Exactly the lines from the line with "You are a GUI" through the final line of the records below, both ends included, are to be set down. Do not include pictures.

[DATA]

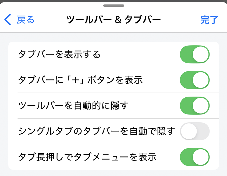Image resolution: width=227 pixels, height=176 pixels.
Task: Tap the green toggle for tab long-press menu
Action: (195, 156)
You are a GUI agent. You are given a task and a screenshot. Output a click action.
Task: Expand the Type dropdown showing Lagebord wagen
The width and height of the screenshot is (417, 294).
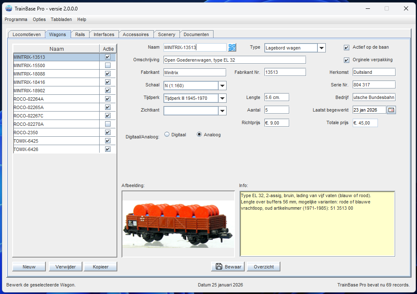321,48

[/DATA]

ANSWER SPACE
You are a GUI agent. You are given a task and a screenshot. Output a click action.
Task: Expand the Type dropdown showing Lagebord wagen
The width and height of the screenshot is (417, 294).
321,48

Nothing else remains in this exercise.